:: What the exercise asks ::
Can you write out every one of the records below word for word, leaving the pictures out?

:: Materials provided ::

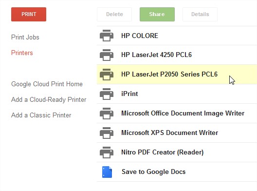The width and height of the screenshot is (257, 191).
Task: Open Print Jobs in the sidebar
Action: tap(25, 37)
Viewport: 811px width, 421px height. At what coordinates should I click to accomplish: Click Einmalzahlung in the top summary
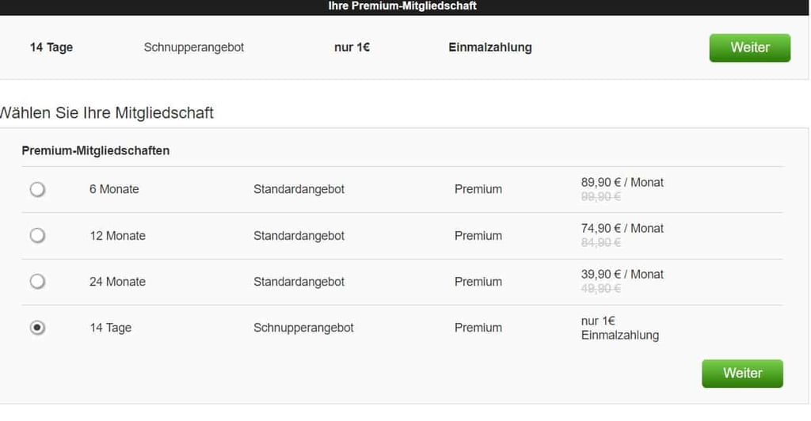point(489,47)
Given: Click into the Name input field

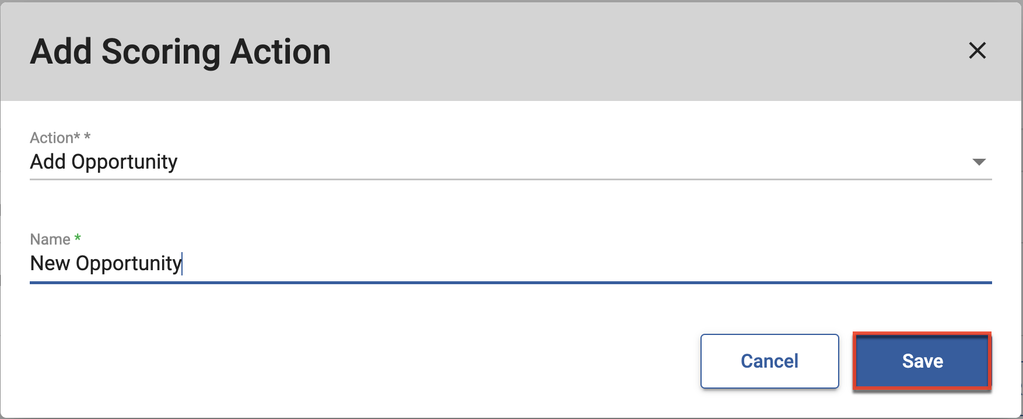Looking at the screenshot, I should point(510,264).
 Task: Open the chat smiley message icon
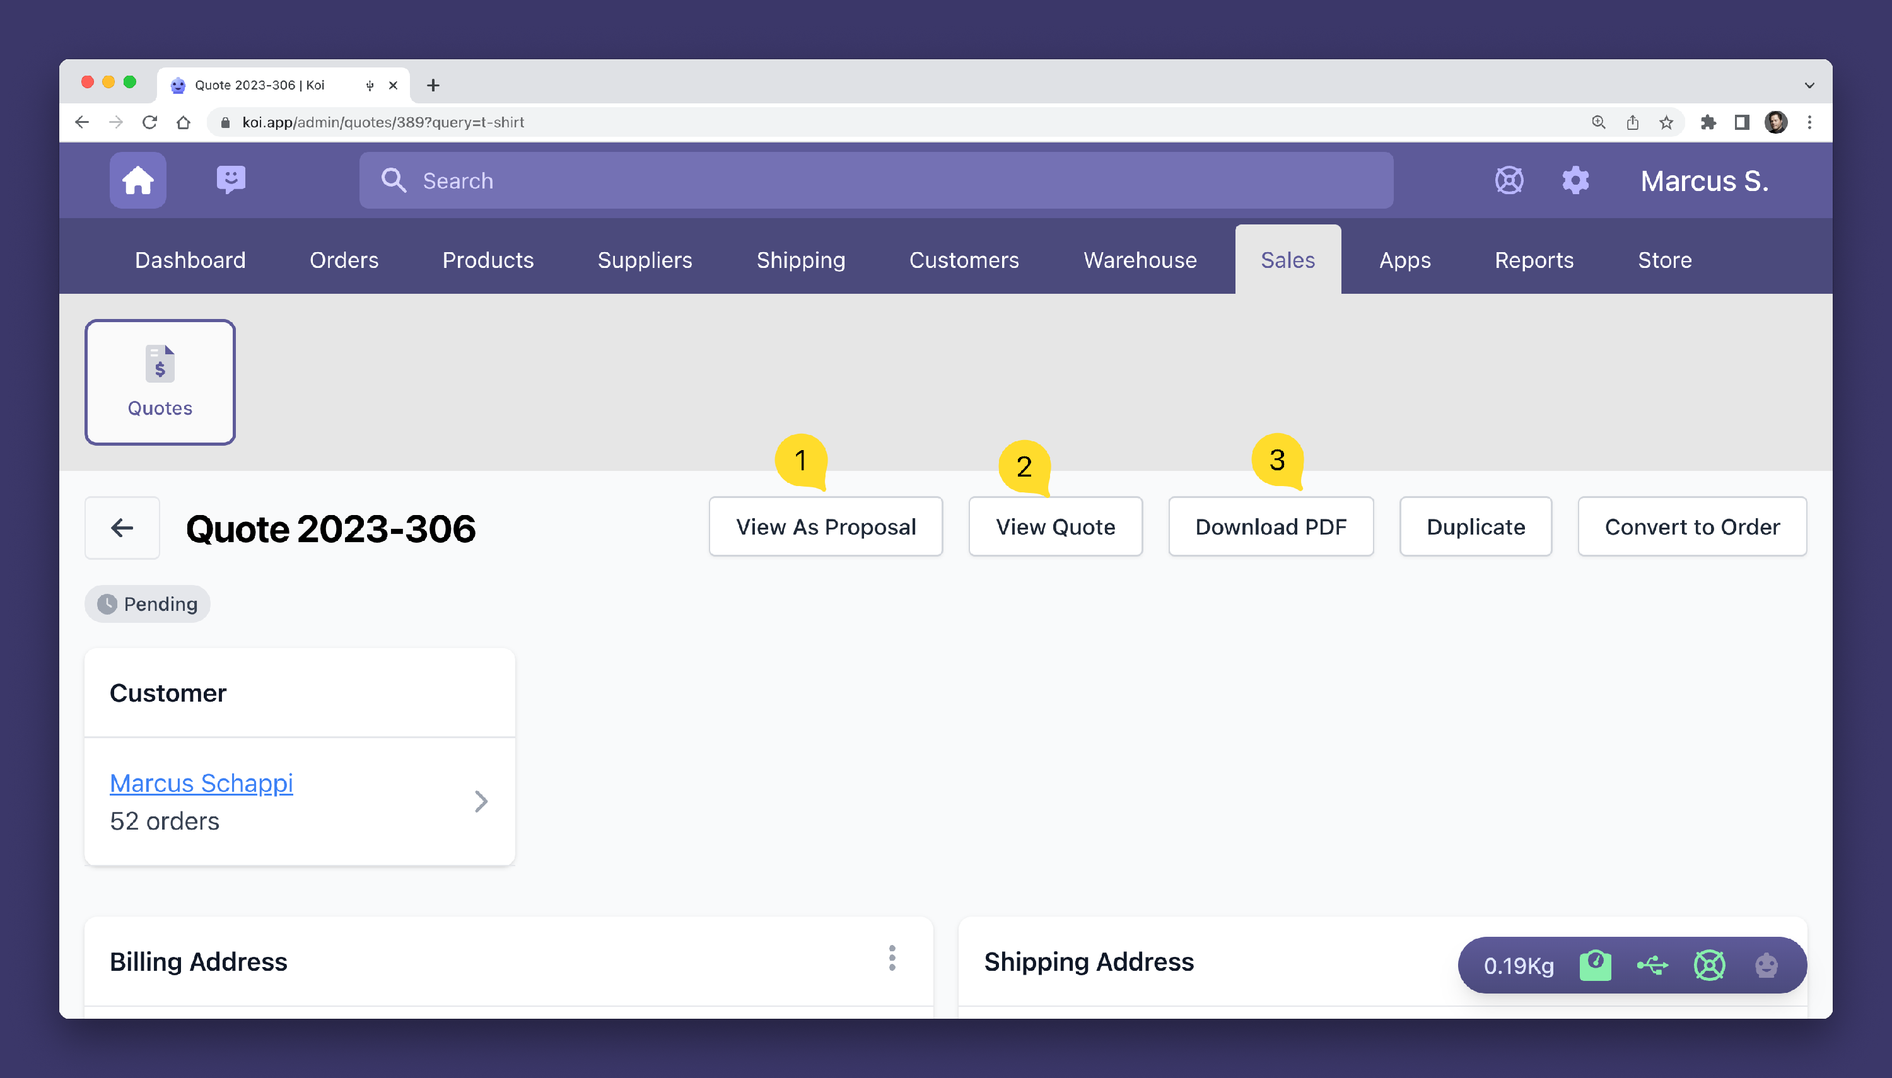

:: Answer to this task ::
The width and height of the screenshot is (257, 191).
Task: Open Print Jobs in the sidebar
Action: tap(25, 37)
Viewport: 811px width, 421px height. At what coordinates should I click to accomplish: Click Einmalzahlung in the top summary
point(489,47)
Given: Click into the Name input field

Looking at the screenshot, I should point(510,264).
 Task: Open the chat smiley message icon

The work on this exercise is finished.